Девушка промолчала. Было ясно, что она чувствует себя обделенной, оставшейся на обочине чего-то грандиозного, что не только разделить, но и понять можно, лишь пройдя через подобное испытание. Немного погодя она смахнула со щеки единственную слезинку и поцеловала смуглый подбородок повара.
— Ты настоящий друг, Сальваторе Ваккарелло.
— Я просто дряхлый старик, который давно перешел бы в лучший мир, если бы не его очаровательная подруга.
Сэйбл засмеялась и ухватила с блюда ломоть еще горячей, покрытой аппетитной корочкой телятины. Повар нацелился шлепнуть ее по руке, но промахнулся. Подняв со стула накидку, девушка поспешила к двери, на ходу пожелав Сальваторе доброй ночи: что бы там ни говорила Лэйн, она не могла в эту ночь обойтись без младшей сестры.
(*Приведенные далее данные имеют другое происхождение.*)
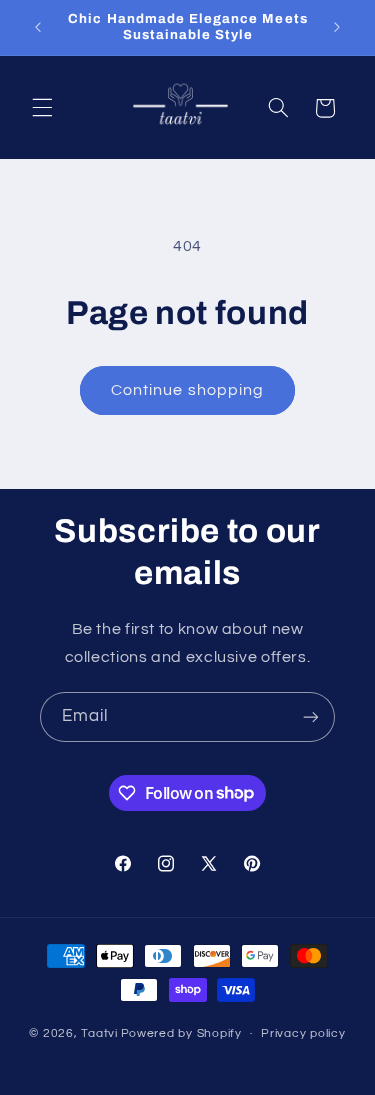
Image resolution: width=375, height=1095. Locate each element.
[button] (42, 108)
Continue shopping (187, 390)
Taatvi (99, 1033)
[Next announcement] (337, 27)
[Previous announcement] (38, 27)
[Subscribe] (311, 716)
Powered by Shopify (181, 1033)
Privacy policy (303, 1033)
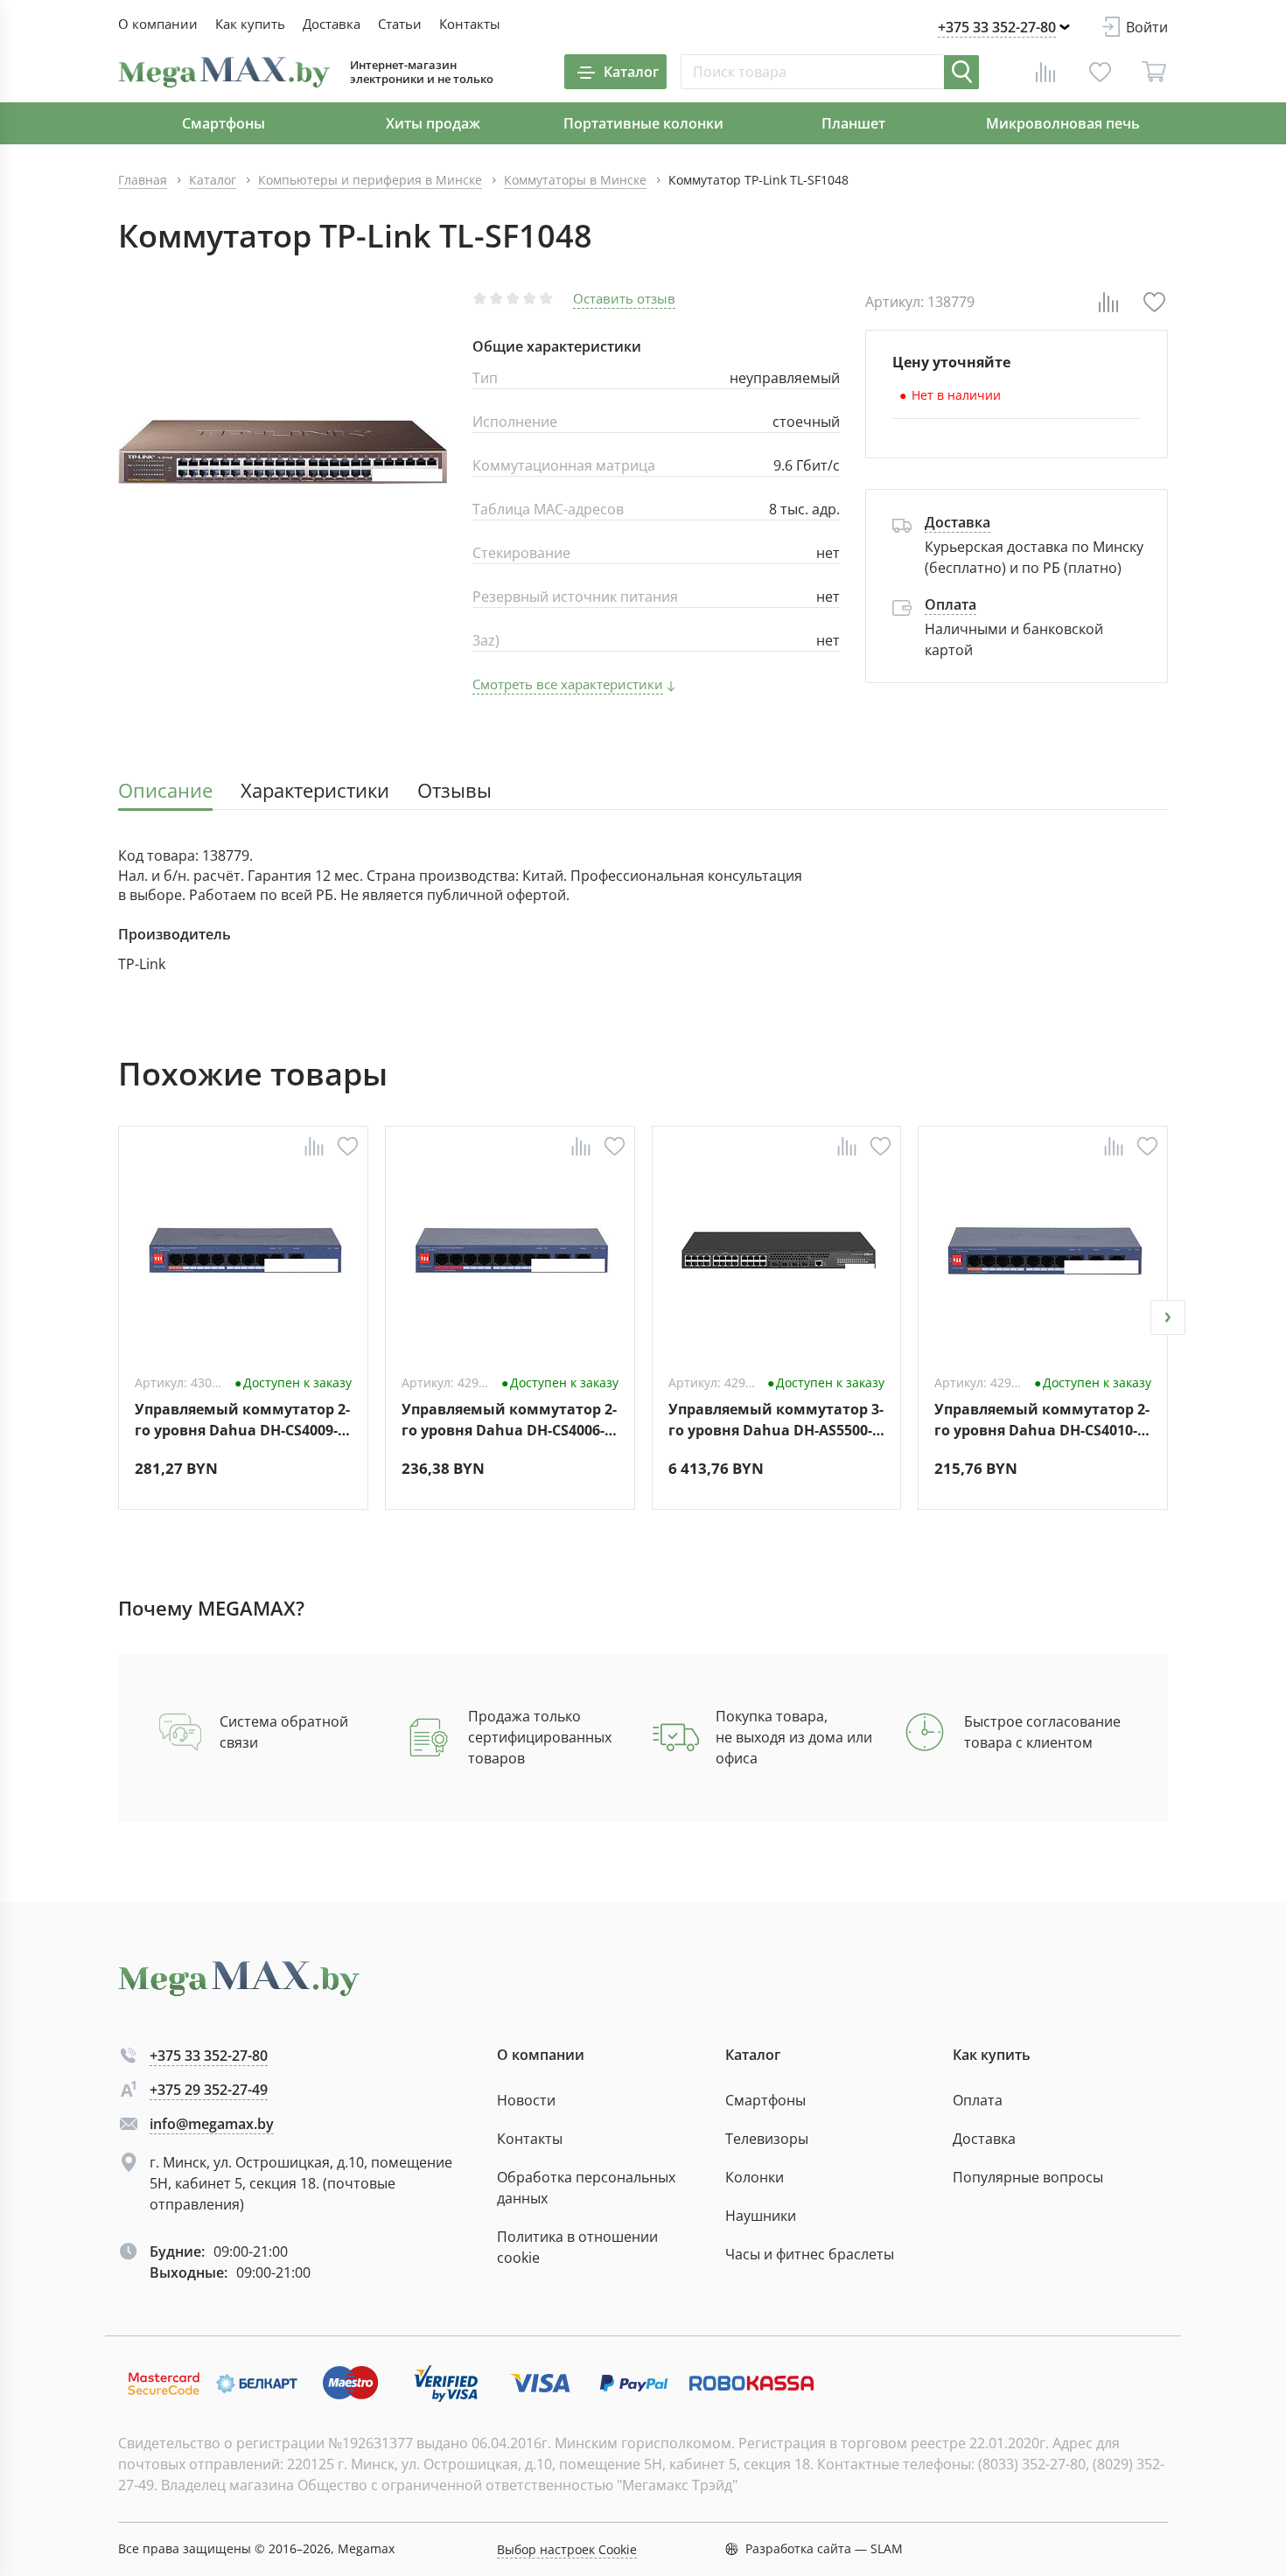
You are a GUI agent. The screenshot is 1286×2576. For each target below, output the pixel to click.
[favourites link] (1100, 72)
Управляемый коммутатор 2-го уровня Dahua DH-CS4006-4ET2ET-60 (509, 1419)
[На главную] (224, 72)
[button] (118, 1317)
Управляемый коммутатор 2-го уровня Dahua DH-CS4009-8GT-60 (242, 1419)
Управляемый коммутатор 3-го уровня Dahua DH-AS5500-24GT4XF (776, 1419)
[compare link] (1045, 72)
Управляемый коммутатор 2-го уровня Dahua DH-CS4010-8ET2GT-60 (1042, 1419)
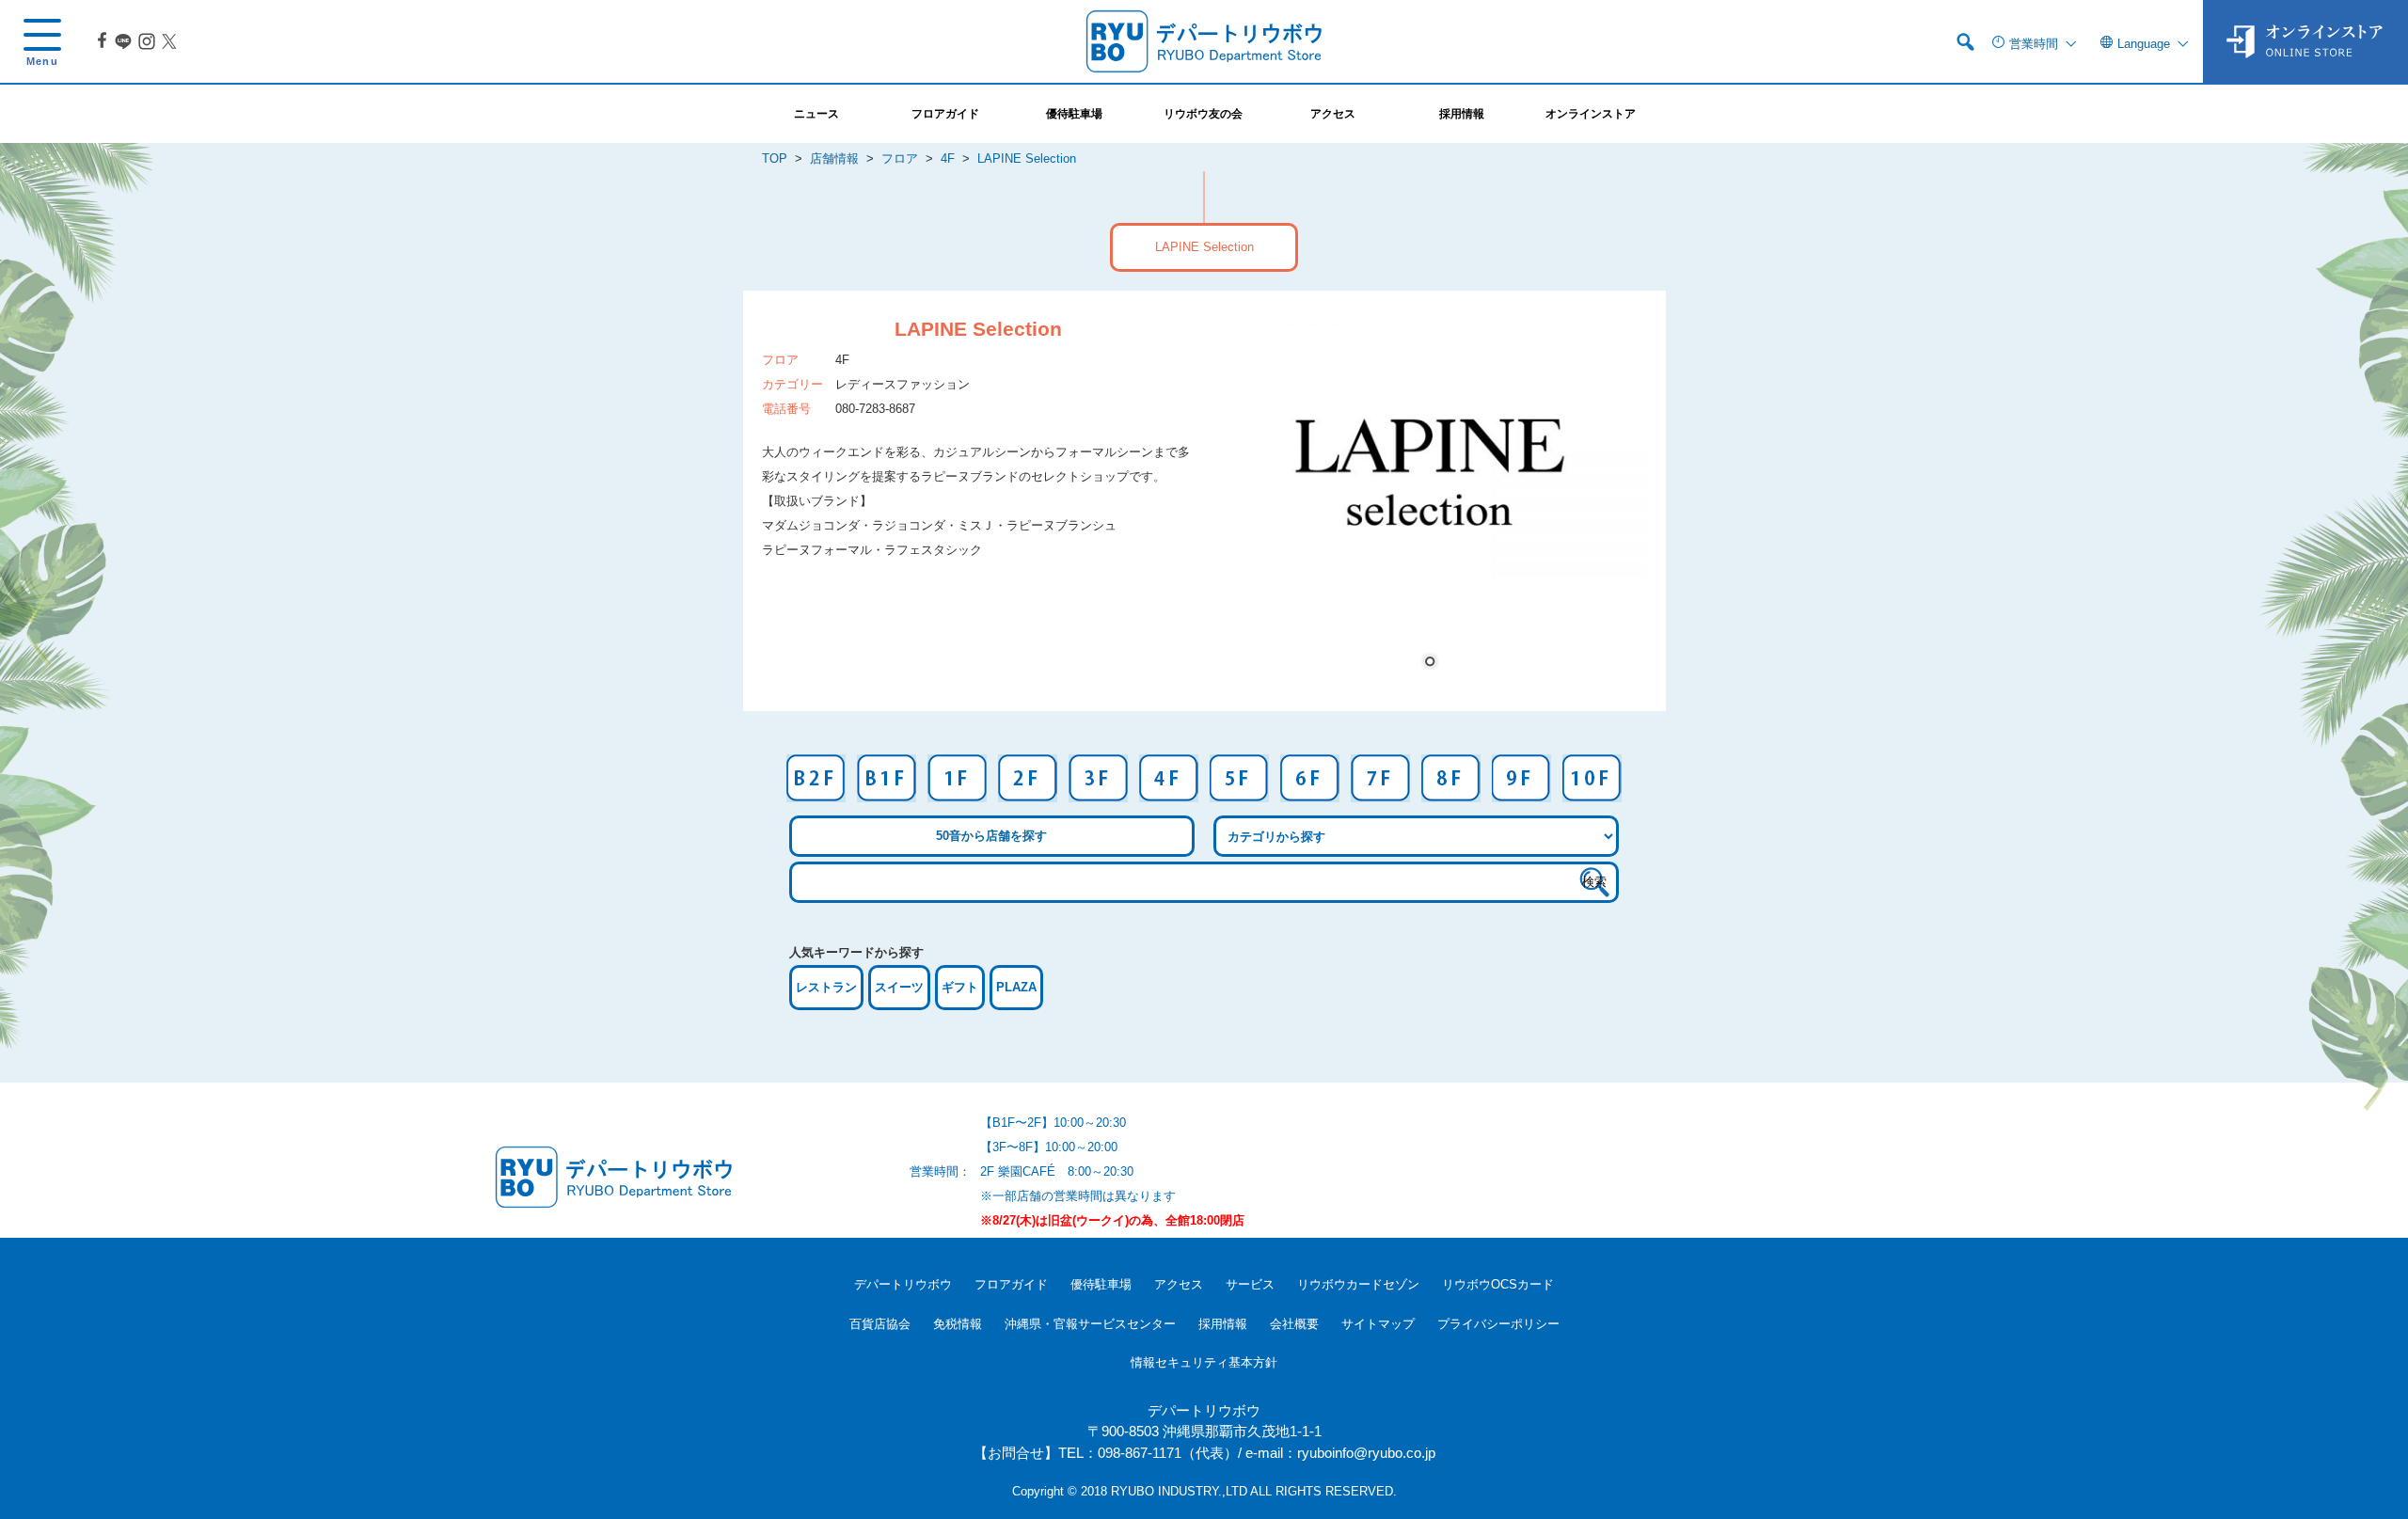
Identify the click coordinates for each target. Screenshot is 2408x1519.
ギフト (960, 987)
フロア (899, 158)
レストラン (826, 987)
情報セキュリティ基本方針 (1204, 1362)
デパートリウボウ (903, 1284)
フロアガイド (1011, 1284)
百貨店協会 (880, 1324)
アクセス (1178, 1284)
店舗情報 (834, 158)
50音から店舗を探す (991, 836)
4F (948, 158)
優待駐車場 (1101, 1284)
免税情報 (957, 1324)
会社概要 (1294, 1324)
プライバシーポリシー (1498, 1324)
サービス (1250, 1284)
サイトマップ (1378, 1324)
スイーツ (899, 987)
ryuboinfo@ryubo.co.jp (1366, 1453)
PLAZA (1016, 987)
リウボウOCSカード (1498, 1284)
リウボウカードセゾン (1358, 1284)
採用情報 (1222, 1324)
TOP (774, 158)
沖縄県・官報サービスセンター (1090, 1324)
— А ну-ка, милая моя, поднатужьтесь, — напевно упрашивала Мелани. — Вы, мисс Лэйн, распрекрасно управляетесь. Распрекрасно — и все тут.
— Боже милостивый! — воскликнула Сэйбл, которая пританцовывала на месте, стараясь заглянуть через плечо экономки. — Уже головка видна!
— Да успокойся ты и помолчи хоть минуту… — прошептала Лэйн в перерыве между потугами. — И хорошо бы тебе не путаться под ногами у Мелани.
Сэйбл послушно отошла в сторону, но и там продолжала вытягивать шею и гримасничать, как бы помогая стараниям сестры вывести наконец ребенка на свет. Экономка заметила это и наградила ее свирепым взглядом. Девушка отступила к креслу и рухнула в него со смешанным выражением досады и раскаяния на лице.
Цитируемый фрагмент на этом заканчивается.